[EXTRACTED RECORDS Boundary: Start]
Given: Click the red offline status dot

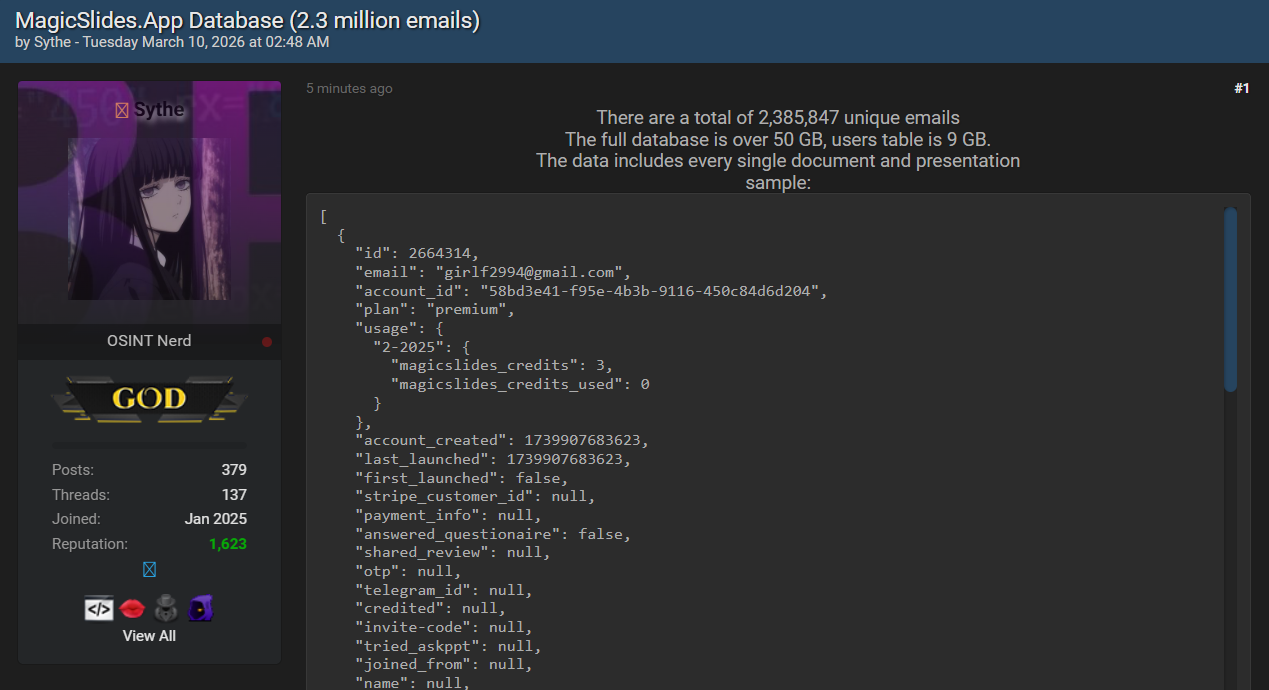Looking at the screenshot, I should pos(267,342).
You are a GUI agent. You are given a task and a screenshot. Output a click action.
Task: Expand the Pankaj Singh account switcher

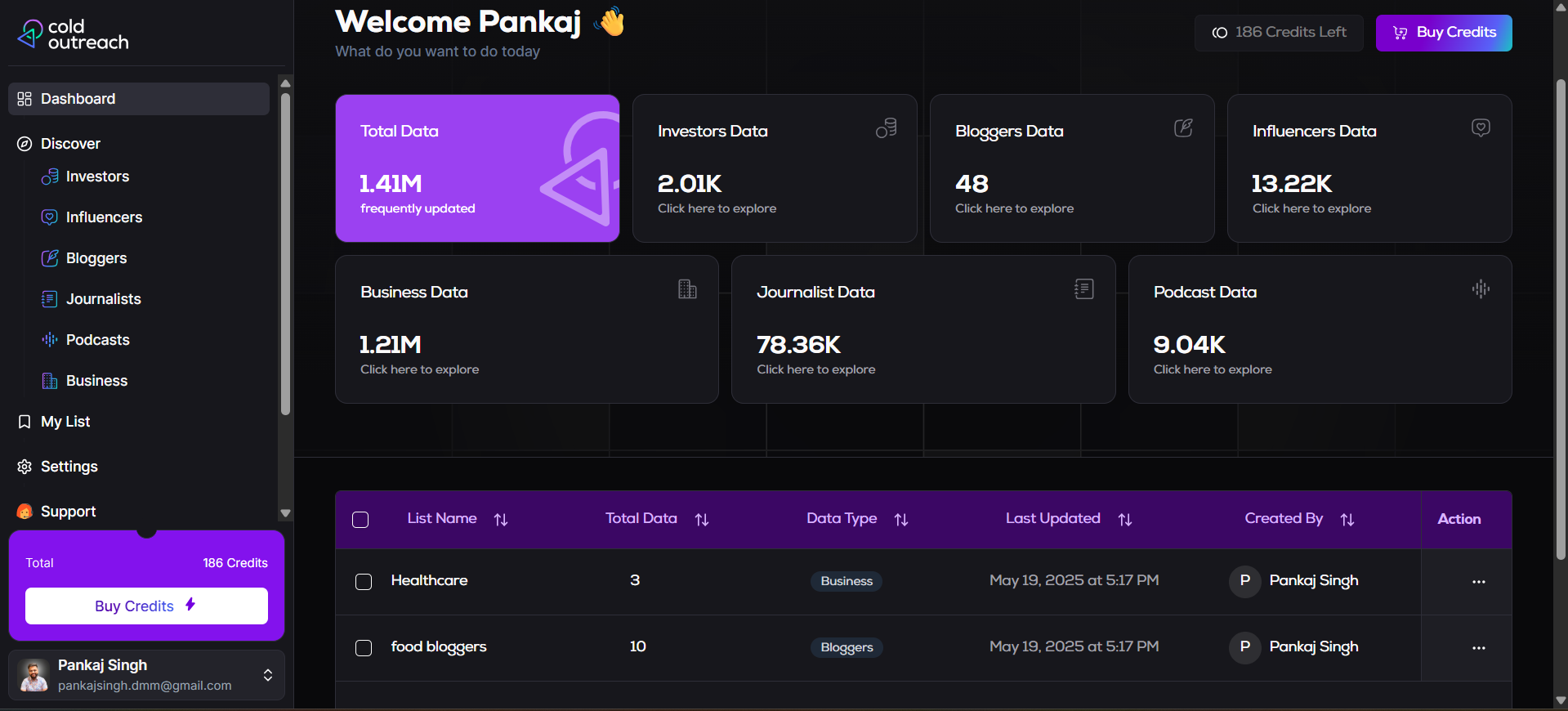click(x=267, y=675)
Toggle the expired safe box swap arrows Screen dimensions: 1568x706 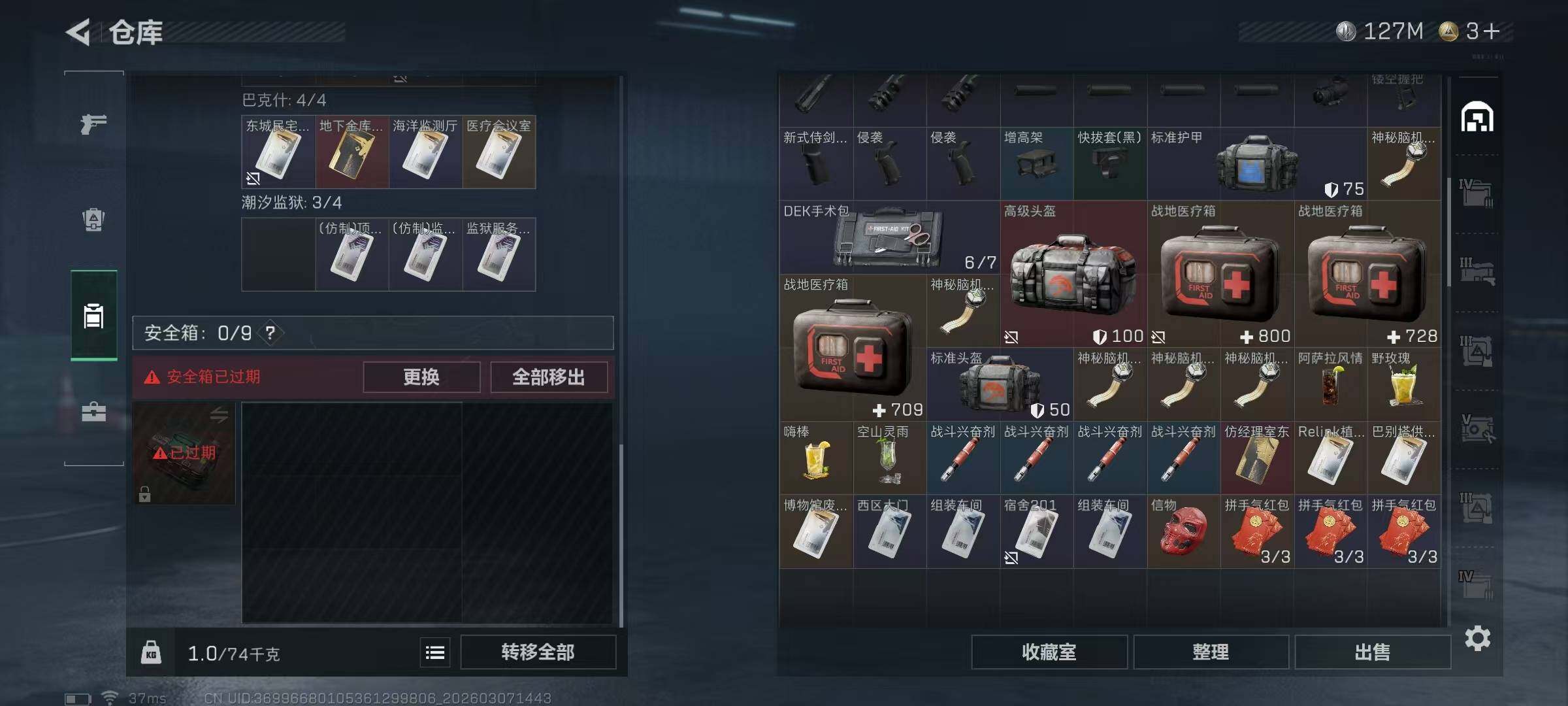[219, 414]
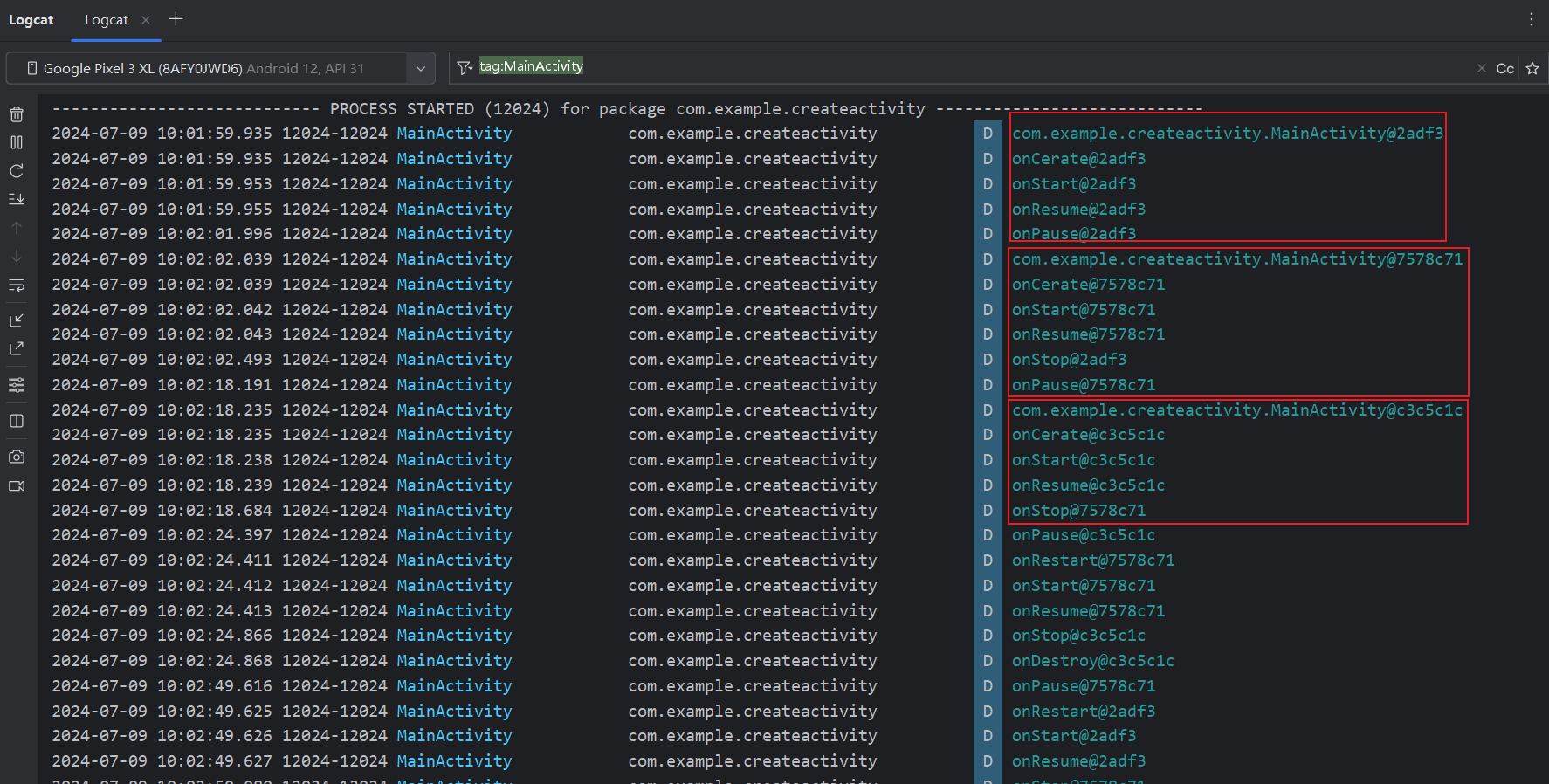Viewport: 1549px width, 784px height.
Task: Select the second Logcat tab
Action: tap(107, 20)
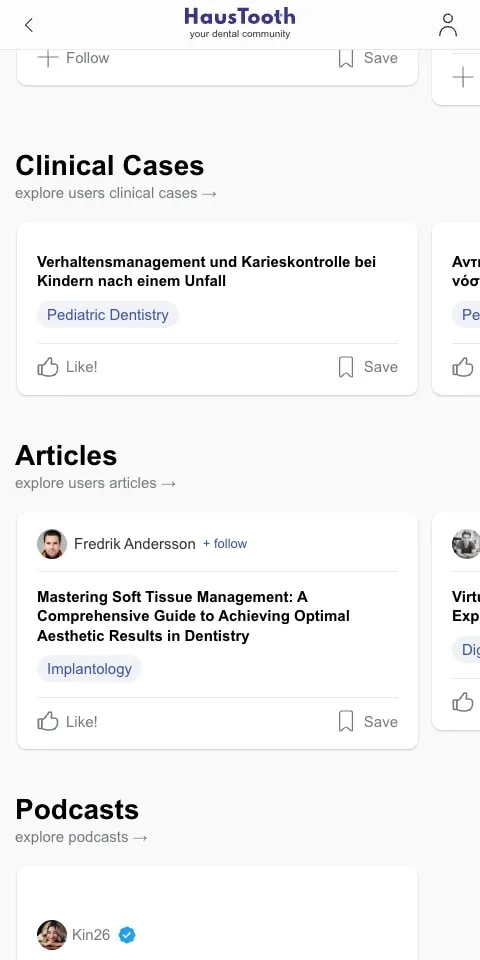Tap the back arrow in the header
This screenshot has width=480, height=960.
[x=29, y=25]
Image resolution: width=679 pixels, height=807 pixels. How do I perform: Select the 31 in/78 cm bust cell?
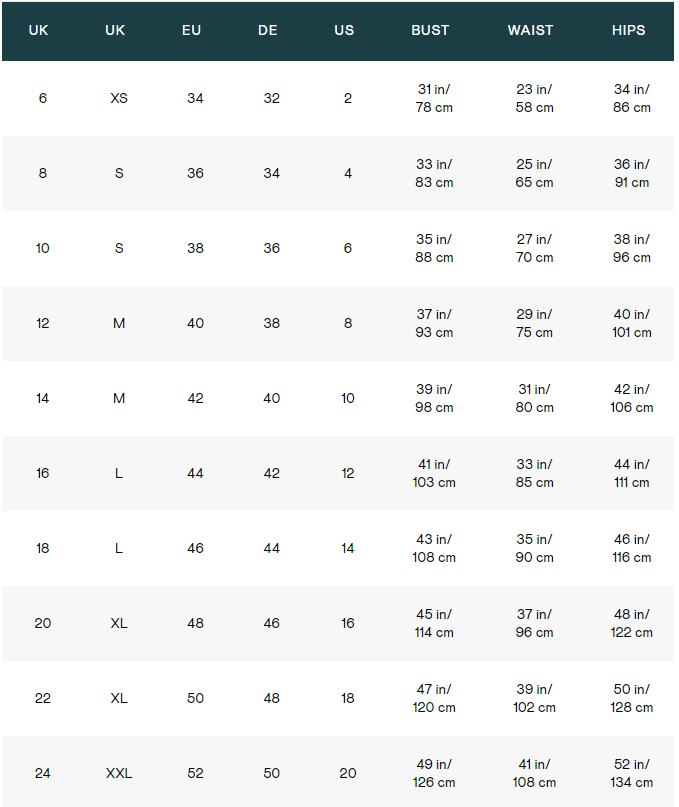tap(434, 98)
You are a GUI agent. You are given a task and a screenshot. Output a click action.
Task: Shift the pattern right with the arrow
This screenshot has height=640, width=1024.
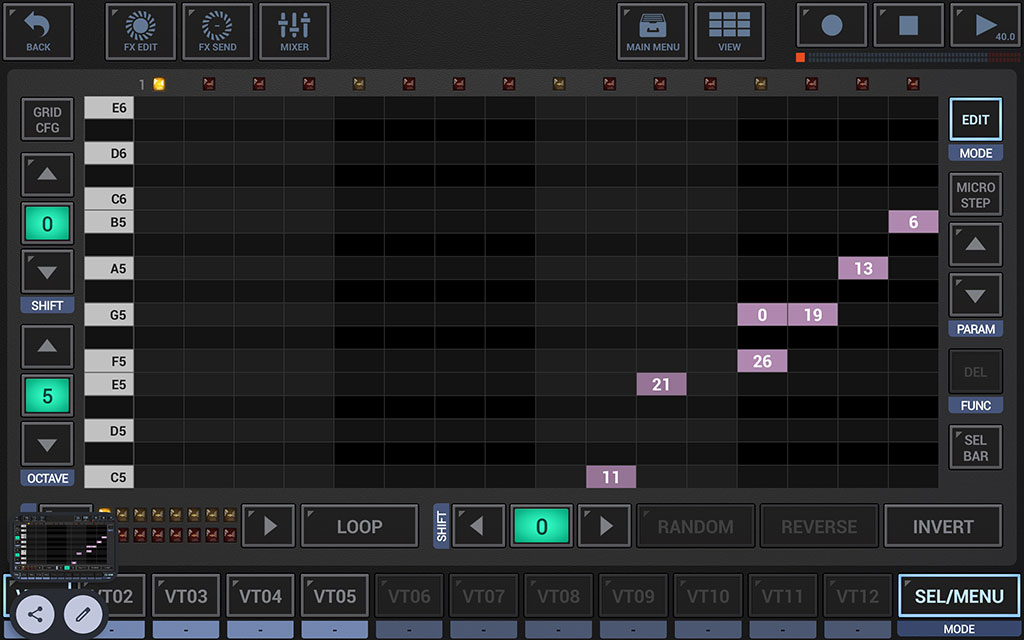(604, 525)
[EXTRACTED RECORDS Boundary: End]
_WHAT IS BEING ASKED_: Leaving out the pictures, restate word for word the lines above from the one containing "Task: Shift the pattern right with the arrow" through the end of the records, both ends included.

_ANSWER SPACE_:
Task: Shift the pattern right with the arrow
This screenshot has height=640, width=1024.
(604, 525)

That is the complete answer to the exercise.